Well, I’m here to tell you the TRUTH.
It is NOT necessary at all to eat a diet high in protein to lose weight.
Just about everything you read says to eat 1-2 grams of protein per pound of bodyweight.
Some even go as high as suggesting you have to not only eat high, but massive amounts of protein to lose weight and burn fat.
This MYTH is due to 3 reasons:
1) Everyone thinks that muscle tissue is made up mostly of protein
2) Everyone thinks that either high amounts of fat or high amounts of carbohydrates will cause you to get fat
3) Everyone thinks that protein has a “thermogenic” (inner-body temperature raising) effect, which helps burn fat
All three of these beliefs are completely wrong! (In this article I am going to give you a very brief explanation, but in later articles, I will go into more detail)
First, muscle tissue is NOT made up mostly of protein.

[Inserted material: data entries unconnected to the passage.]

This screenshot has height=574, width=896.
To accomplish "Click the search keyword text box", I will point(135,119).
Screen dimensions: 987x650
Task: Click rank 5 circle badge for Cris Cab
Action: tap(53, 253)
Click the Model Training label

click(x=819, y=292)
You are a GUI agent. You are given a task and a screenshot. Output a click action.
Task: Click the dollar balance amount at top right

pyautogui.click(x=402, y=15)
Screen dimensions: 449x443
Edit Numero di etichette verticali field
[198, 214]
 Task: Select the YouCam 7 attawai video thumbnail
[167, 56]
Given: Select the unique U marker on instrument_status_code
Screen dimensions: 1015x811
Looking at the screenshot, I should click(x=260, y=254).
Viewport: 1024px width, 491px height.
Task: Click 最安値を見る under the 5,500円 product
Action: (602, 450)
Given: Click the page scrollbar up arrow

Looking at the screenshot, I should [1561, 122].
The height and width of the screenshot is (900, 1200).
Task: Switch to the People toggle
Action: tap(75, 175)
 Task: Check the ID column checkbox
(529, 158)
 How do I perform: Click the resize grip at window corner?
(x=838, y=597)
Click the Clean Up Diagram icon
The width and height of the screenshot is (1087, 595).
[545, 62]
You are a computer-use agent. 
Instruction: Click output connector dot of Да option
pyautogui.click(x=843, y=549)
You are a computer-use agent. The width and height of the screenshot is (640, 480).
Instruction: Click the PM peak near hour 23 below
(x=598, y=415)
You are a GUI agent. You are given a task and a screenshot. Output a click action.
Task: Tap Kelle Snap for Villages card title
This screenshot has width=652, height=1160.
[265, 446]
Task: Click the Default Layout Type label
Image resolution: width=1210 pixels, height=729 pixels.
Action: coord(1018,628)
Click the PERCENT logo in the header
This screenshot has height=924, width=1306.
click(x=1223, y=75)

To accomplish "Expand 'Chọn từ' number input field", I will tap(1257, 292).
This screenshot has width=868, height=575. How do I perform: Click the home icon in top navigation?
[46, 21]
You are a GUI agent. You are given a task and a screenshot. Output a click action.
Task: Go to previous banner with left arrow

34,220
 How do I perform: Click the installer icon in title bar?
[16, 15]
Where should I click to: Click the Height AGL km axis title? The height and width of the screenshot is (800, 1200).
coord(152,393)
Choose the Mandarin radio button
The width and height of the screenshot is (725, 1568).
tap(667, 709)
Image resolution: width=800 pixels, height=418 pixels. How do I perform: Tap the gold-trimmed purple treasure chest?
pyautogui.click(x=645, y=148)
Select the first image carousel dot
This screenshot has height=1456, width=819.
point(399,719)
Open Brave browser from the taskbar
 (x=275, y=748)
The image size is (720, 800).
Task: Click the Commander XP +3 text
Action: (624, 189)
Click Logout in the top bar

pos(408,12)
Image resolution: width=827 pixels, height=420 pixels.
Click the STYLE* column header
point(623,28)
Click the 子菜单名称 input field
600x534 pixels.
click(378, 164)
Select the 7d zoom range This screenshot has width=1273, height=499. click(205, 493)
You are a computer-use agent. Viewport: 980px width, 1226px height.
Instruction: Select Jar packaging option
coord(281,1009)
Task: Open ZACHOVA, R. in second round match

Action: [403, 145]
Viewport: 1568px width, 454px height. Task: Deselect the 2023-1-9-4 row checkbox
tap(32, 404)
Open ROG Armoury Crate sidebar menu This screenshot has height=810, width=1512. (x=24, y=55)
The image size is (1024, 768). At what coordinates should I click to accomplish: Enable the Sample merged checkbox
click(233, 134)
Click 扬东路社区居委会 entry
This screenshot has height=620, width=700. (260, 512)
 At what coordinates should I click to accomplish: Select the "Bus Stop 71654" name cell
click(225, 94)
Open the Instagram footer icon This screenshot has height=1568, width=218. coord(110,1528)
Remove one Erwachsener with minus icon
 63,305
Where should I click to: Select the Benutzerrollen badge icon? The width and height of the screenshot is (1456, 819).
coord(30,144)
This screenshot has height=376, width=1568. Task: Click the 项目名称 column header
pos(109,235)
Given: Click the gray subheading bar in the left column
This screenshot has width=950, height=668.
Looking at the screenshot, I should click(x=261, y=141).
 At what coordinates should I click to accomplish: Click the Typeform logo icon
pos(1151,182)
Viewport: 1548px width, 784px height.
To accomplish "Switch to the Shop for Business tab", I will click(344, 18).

Muscle tissue is 70% WATER.
The other 30% is made of GLUCOSE and AMINO ACIDS.
Your muscles need just as much glucose (which is what carbohydrates are converted into), if not MORE than protein.
You should know that one of the KEYS to weight loss is to have a significant amount of muscle tissue (that doesnt mean you have to look like a bodybuilder if you dont want to, though) on the body.
Because the more muscle you have, the faster and higher your metabolism gets, meaning you can literally burn hundreds of calories a day even when you are just sitting around watching TV.
The more muscle you have, the higher the amount of calories that you can eat while still losing weight / burning fat (trust me, no one likes having to eat an extremely low amount of calories in order to lose weight).
So, whether you are male or female, regardless if you want to look like a bodybuilder or just be toned up and in shape, you need muscle!
Those that have medically studied the physiology of the human body know that amino acids are what makeup protein.
However, the body uses whatever amount of amino acids it needs at that particular moment. The rest it stores for later use.
It is NOT true that you need to be eating a “steady stream” of protein to lose weight / burn fat your body keeps a little “pool” of stored amino acids.
Protein is by far the most difficult macronutrient to break down and digest.
The higher the amount of protein you eat the more stress you are placing on your digestive system.
Oh, by the way, what do you think happens to any excess protein??? It turns it into FAT!
Have you ever noticed how you feel when you eat a huge burger or steak?
Even after several hours have passed, it still feels like you’ve got that entire piece of meat just sitting and rotting in your stomach.
How much benefit in weight loss do you think that’s going to give you?
Have you ever drank those disgusting protein shakes or eaten those chalk-tasting protein bars?
You get gas, you feel bloated, and you might even get the “runs” (diarrhea).
That’s a major sign that your body is NOT properly digesting all of that protein!!!
There are several real-life examples of athletes that don’t consume massive amounts of protein to gain muscle weight, yet have tremendous physiques, have extremely defined and toned bodies, are in excellent health, are powerful, fast, and agile.